Decrease elements in range $[L,R]$ by $X$.
Count the number of negative elements in range $[L,R]$.
There are $10^5$ queries. All I can think about is using a segment tree with lazy propagation, but I believe there would be a better method. The segment tree method will probably time out because in case of alternate update/count queries, this will be close to linear.
Break the array up into $O(\sqrt{n})$ contiguous groups, each of size $O(\sqrt{n})$. With each group, store:
To decrease the elements in a range $[R,L]$ where $R$ and $L$ are in the same group, just walk the array and update the BBST for each element. This takes $O(\sqrt{n} \lg n)$ time.
To decrease the elements in an entire group at once, update $\delta$. This takes $O(1)$ time.

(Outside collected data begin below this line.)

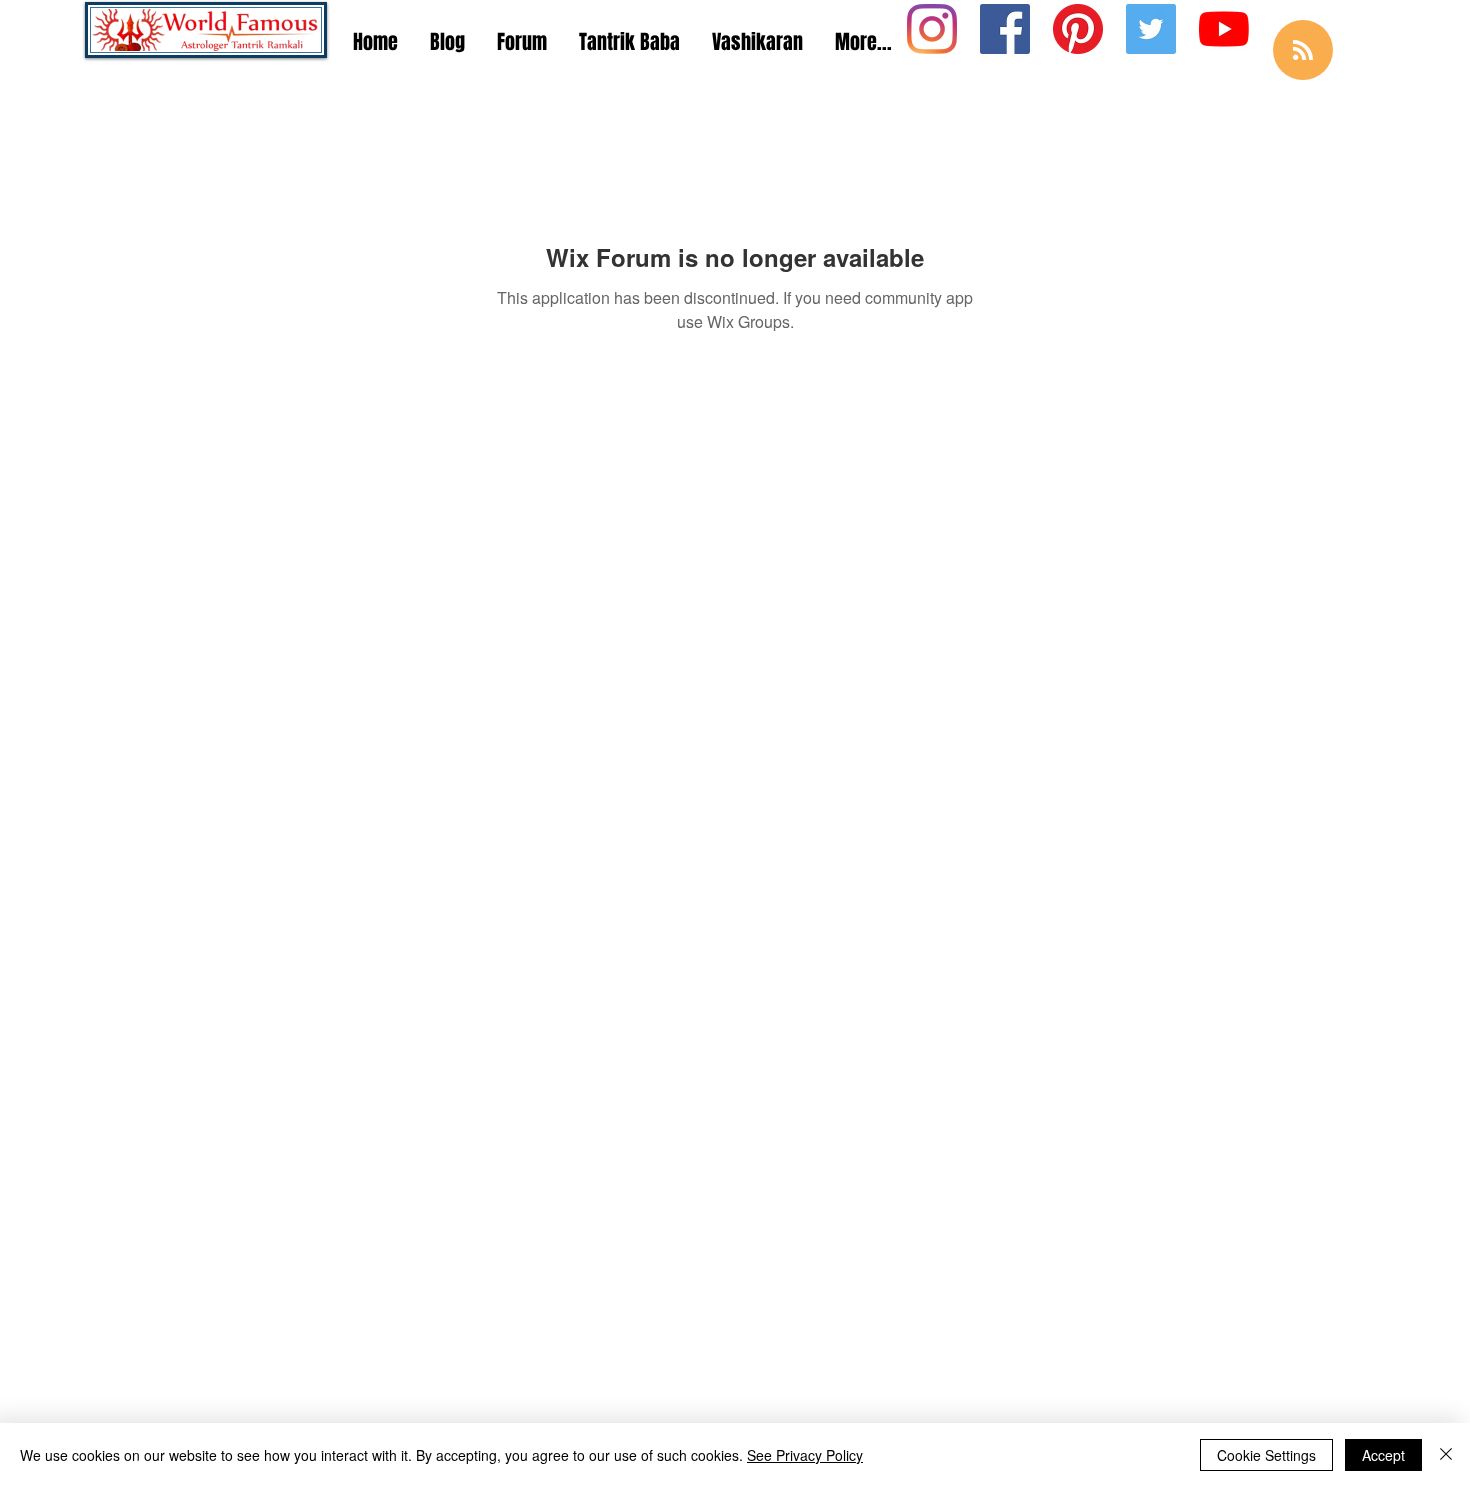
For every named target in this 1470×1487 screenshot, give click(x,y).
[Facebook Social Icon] (1005, 29)
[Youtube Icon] (1224, 29)
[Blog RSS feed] (1303, 51)
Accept (1383, 1455)
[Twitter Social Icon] (1151, 29)
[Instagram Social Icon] (932, 29)
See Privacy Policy (805, 1455)
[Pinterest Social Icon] (1078, 29)
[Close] (1446, 1455)
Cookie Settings (1266, 1455)
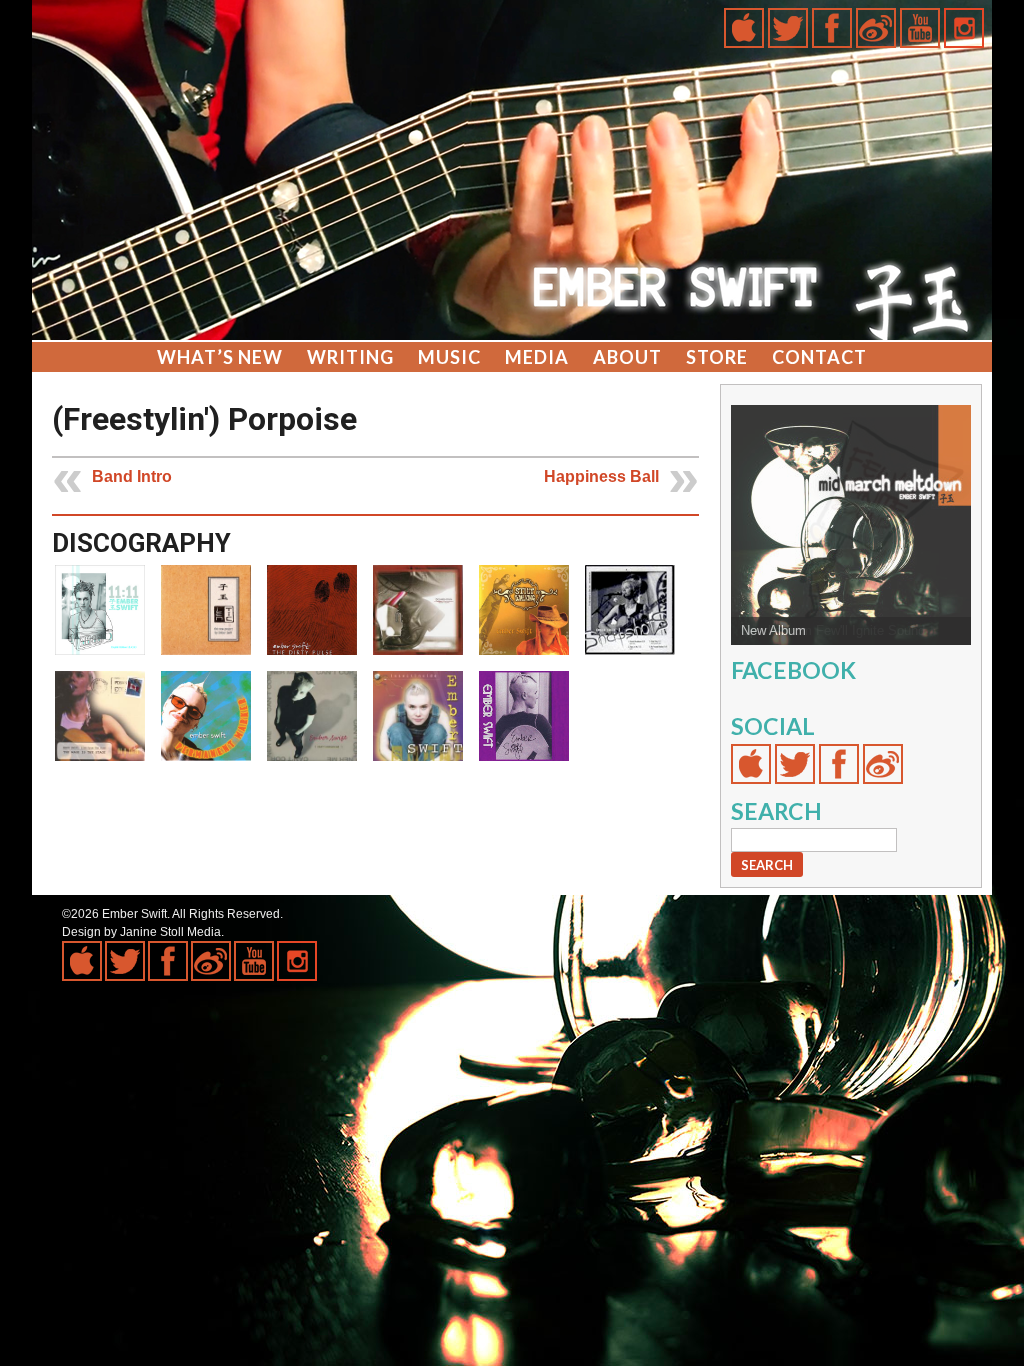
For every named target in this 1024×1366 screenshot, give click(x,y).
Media (537, 357)
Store (717, 357)
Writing (350, 357)
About (627, 357)
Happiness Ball (601, 476)
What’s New (220, 357)
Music (449, 357)
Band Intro (132, 476)
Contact (819, 357)
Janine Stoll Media (170, 932)
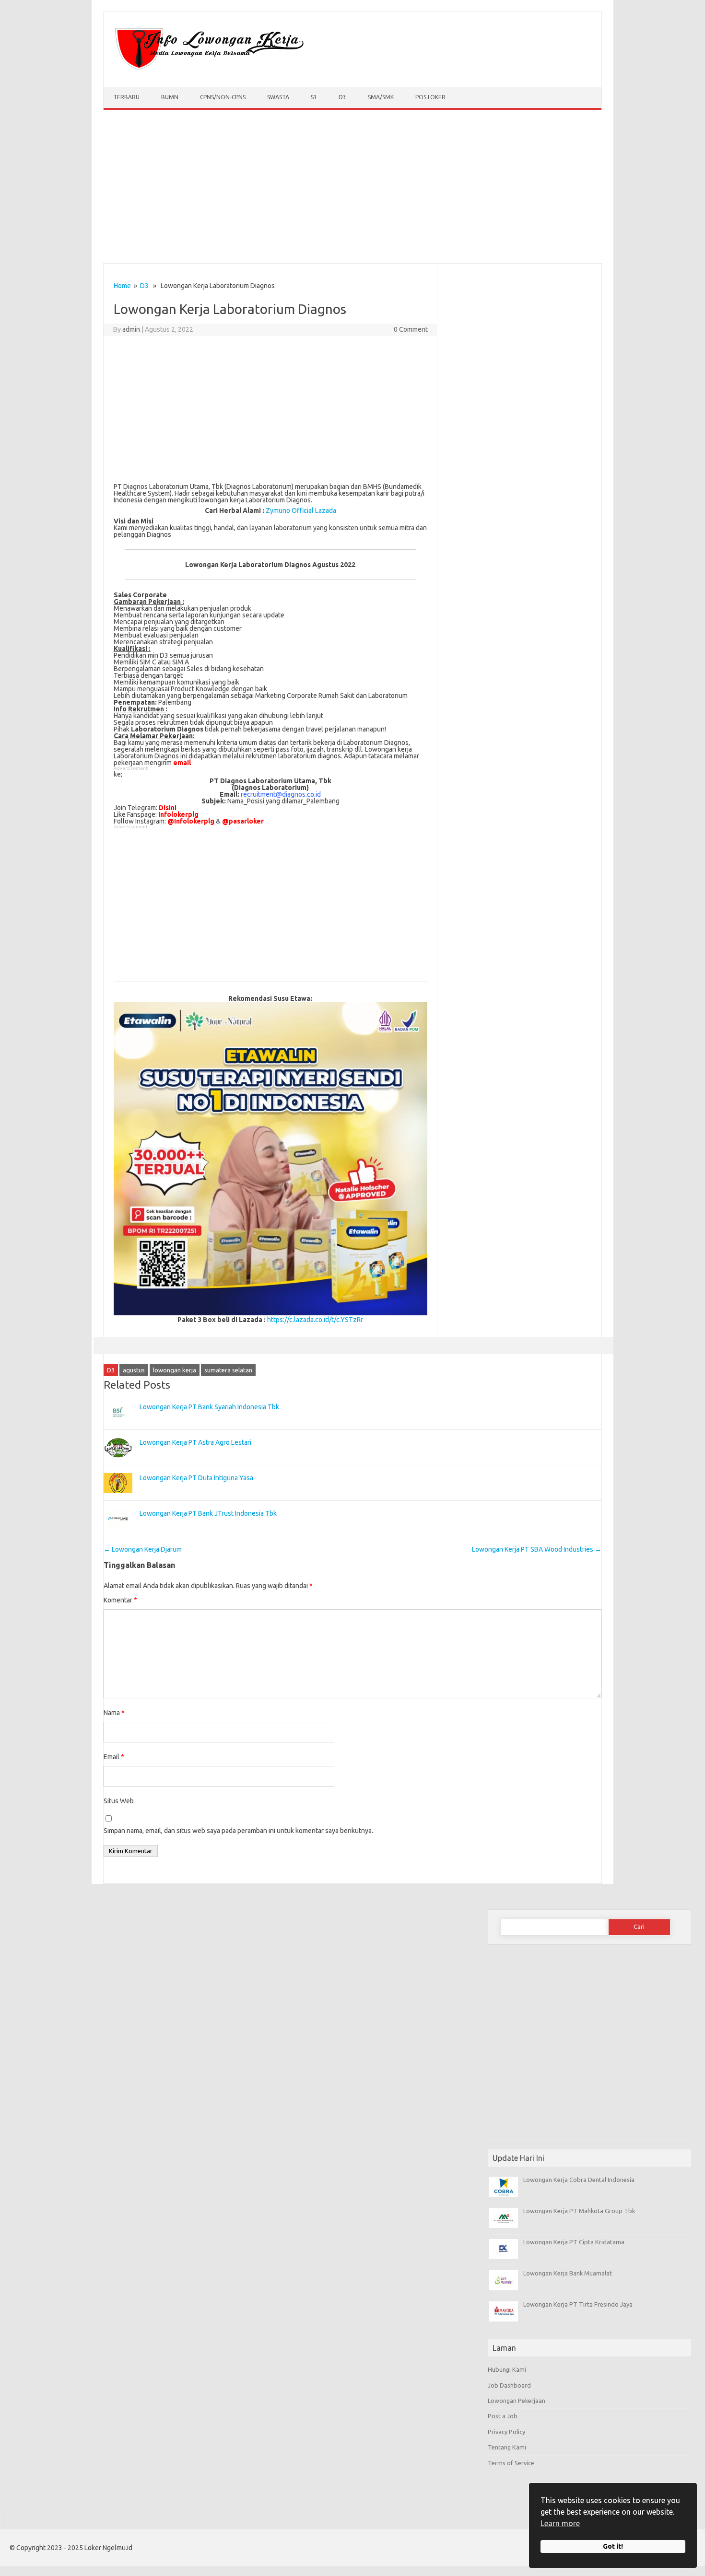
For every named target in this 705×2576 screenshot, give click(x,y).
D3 (342, 97)
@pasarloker (243, 821)
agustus (134, 1370)
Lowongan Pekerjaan (516, 2400)
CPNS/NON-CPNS (223, 97)
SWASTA (278, 97)
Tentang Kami (507, 2447)
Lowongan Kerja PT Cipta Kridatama (573, 2242)
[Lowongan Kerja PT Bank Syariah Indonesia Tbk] (118, 1426)
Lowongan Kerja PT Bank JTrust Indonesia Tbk (208, 1513)
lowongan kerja (174, 1370)
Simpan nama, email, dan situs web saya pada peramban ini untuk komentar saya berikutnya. (238, 1830)
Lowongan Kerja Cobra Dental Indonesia (578, 2179)
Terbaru (126, 97)
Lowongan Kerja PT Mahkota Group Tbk (579, 2210)
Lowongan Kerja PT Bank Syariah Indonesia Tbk (209, 1407)
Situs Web (119, 1801)
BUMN (169, 97)
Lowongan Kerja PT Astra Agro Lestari (195, 1442)
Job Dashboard (509, 2385)
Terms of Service (511, 2463)
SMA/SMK (381, 97)
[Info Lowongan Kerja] (208, 70)
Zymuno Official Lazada (301, 510)
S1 (314, 97)
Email (114, 1757)
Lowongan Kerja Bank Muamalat (567, 2273)
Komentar (120, 1600)
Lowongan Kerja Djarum (143, 1549)
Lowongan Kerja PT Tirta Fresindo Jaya (578, 2304)
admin (131, 329)
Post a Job (502, 2416)
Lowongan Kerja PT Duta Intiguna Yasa (196, 1478)
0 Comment (411, 329)
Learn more (560, 2523)
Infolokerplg (178, 814)
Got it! (613, 2546)
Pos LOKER (430, 97)
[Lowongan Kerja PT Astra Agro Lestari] (118, 1462)
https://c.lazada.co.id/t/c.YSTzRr (315, 1319)
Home (122, 286)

Every range contains $O(\sqrt{n})$ groups at most, and at most two of them are not wholly contained in the range - the end groups. Thus, to decrease a range $[R,L]$ takes $O(\sqrt{n} \lg n)$ total time
To count in a group, find the number of elements in the binary tree less than $-\delta$. This takes $O(\lg n)$ time in a BBST where the nodes are annotated by the sizes of their subtree.
To count in a part of a group, iterate over the array values in that part of the group and count how many are less than $-\delta$. This takes $O(\sqrt{n})$ time.
Again, every range contains $O(\sqrt{n})$ groups at most, and at most two of them are not wholly contained in the range - the end groups. Thus, to count a range $[R,L]$ takes $O(\sqrt{n} \lg n)$ total time
This can be done in O(n lg n) easily with following reduction:
You just want to know how many negatives are there,
Idea : Just look at negative numbers as ones and non-negatives as zero,
Then you have a array of ones and zeros that you want its range sum query, then use Fenwick(BIT) tree or Segment tree to calculate the result.
For updates to be in O(lg n), you have to use normal update routines in Fenwick/Segment tree that works in O(lg n) but you should not insert the real value given to you instead you can replace the given value with one if it is negative and with zero if it is non-negative.